45° angles are a bit excessive but, you get the idea. You can also see the two blocks I would use to hold the extension in place with a Bristol lever or knob. I've added another piece of MDF (hardwood?) to the bottom of the back face as my fence will be 'unsupported' most of the time. With extensions permanently in place though, it may be unnecessary.

I think this idea could also be adapted to suit table saws for cross-cutting. The length of the 'short' fences largely determines the maximum length by which it can be extended.


----------



## wizer (22 Nov 2009)

I like it Olly. Two things I'd be concerned with. Slop and Binding. Maybe you could make the sliding parts out of something like Tufnol or UHMW ? Slop not too much of a problem but should be minimal if you get the machining right.

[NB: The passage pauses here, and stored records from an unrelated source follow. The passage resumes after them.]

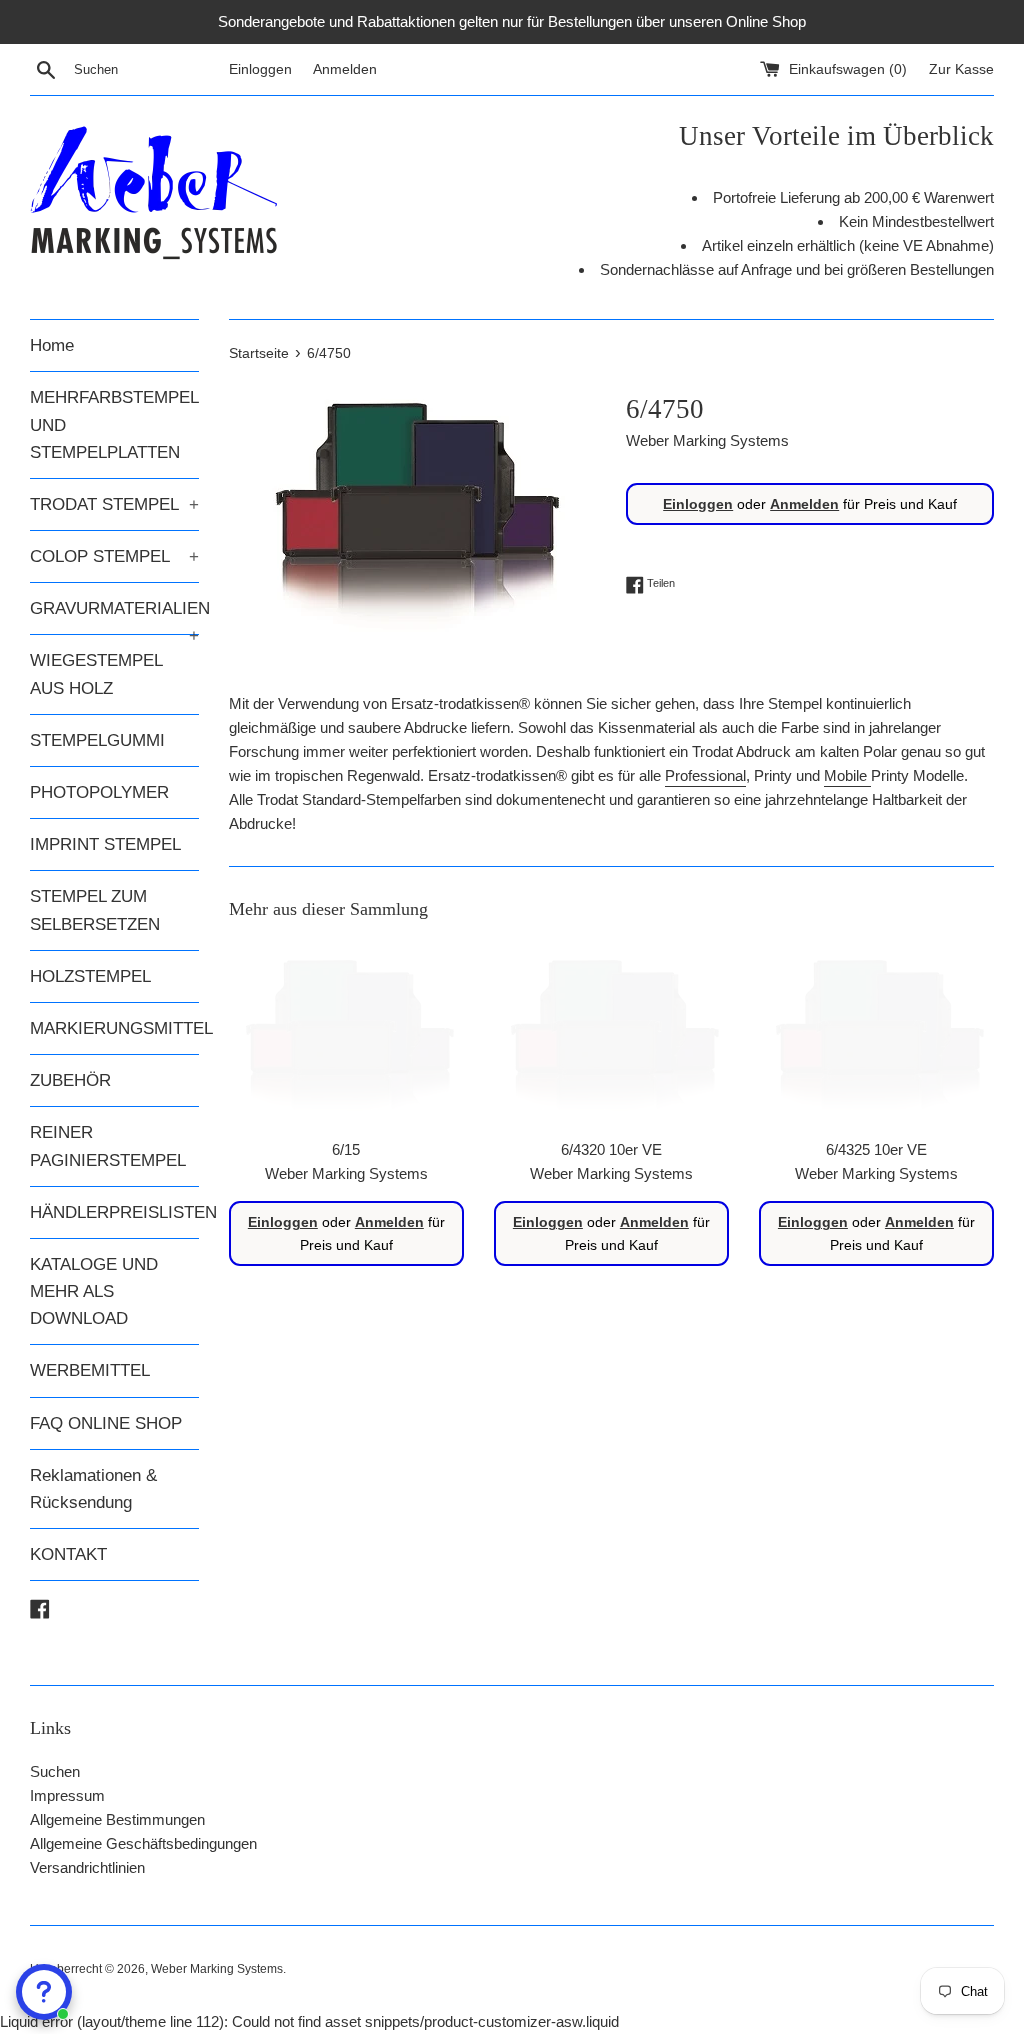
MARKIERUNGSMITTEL (114, 1028)
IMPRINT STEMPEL (105, 844)
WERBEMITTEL (90, 1370)
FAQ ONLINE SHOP (106, 1423)
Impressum (67, 1795)
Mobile (845, 775)
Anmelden (345, 69)
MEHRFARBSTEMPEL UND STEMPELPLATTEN (114, 424)
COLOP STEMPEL (114, 556)
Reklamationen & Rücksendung (93, 1489)
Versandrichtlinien (87, 1867)
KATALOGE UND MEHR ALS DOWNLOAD (94, 1291)
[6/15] (346, 1034)
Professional (705, 775)
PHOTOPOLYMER (99, 792)
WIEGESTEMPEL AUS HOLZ (96, 674)
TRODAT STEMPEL (114, 504)
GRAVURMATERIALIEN (114, 616)
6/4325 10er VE (876, 1149)
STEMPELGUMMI (97, 740)
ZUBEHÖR (70, 1080)
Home (52, 345)
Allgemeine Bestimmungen (117, 1819)
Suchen (55, 1771)
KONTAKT (68, 1554)
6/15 (346, 1149)
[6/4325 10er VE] (876, 1034)
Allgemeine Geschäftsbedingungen (143, 1843)
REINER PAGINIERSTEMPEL (108, 1146)
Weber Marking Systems (217, 1969)
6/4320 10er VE (611, 1149)
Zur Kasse (961, 69)
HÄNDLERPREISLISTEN (114, 1212)
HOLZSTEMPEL (90, 976)
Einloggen (260, 69)
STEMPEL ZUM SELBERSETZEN (95, 910)
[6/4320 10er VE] (611, 1034)
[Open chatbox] (44, 1992)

Will probably steal the idea


----------



## OPJ (22 Nov 2009)

You're right and I also have those same concerns. Which is why I'm thinking of laminating the fence from 6mm ply and doing the sliding parts in a hardwood (probably beech). Don't know how much Tufnol cuts but I'm really trying to save the pennies at the moment... :? A good amount of wax should keep it all sliding freely.


----------



## Steve Maskery (22 Nov 2009)

Olly, Yes, that's the design.

I think your extending fence idea is a goer. It's very similar to the way I've done my cross-cur sled for the tablesaw, only with the extension upright, which is inteslf better for anti-sag.

A word of caution about laminating.

First of all, I think lam is, in principle, a good idea. But be careful of balance. My fence is a piece of 18mm MDF, grooved to take a sliding nut, then faced with 6mm ply which is then routed through to make the slot. 

It is like a banana.

When I re-make it, I'll make it out of staggered layers of 6mm ply or MDF, not mixed materials and not different thicknesses.

Are you fixing the fence to the saw ot just to the stand? Mine is fixed to the saw with a couple of locating dowels and a toggle camp. Most of the time that is fine, but I do lose 25mm capacity and it interferes with the LH tilt of the head. It's all good, but it's not perfect.

Lots to consider.
Cheers
Steve

PS Olly, I've just applied for a job in Bristol.


----------



## OPJ (22 Nov 2009)

Thanks, Steve. I did my current fence in the same way; laminating 6mm MDF while creating a T-slot in the process. This fence will be fixed to the saw. I'm aware it may reduce the maximum width of cut slightly but, at least I'll be able to get a clean cut on the back edge. With the last one, I bolted it on with wing nuts, which seems to work quite well.

Are there no jobs in Nottingham?! I hope you haven't applied for any of the ones that I have! 

Now, I've got to decide whether I do this to my 12in. Bosch now or, whether I wait until I've sold that and replaced it with something else - currently thinking of the Makita LS1013... :roll: The Bosch is too big for me and it's a pain as it's a 110v tool.


----------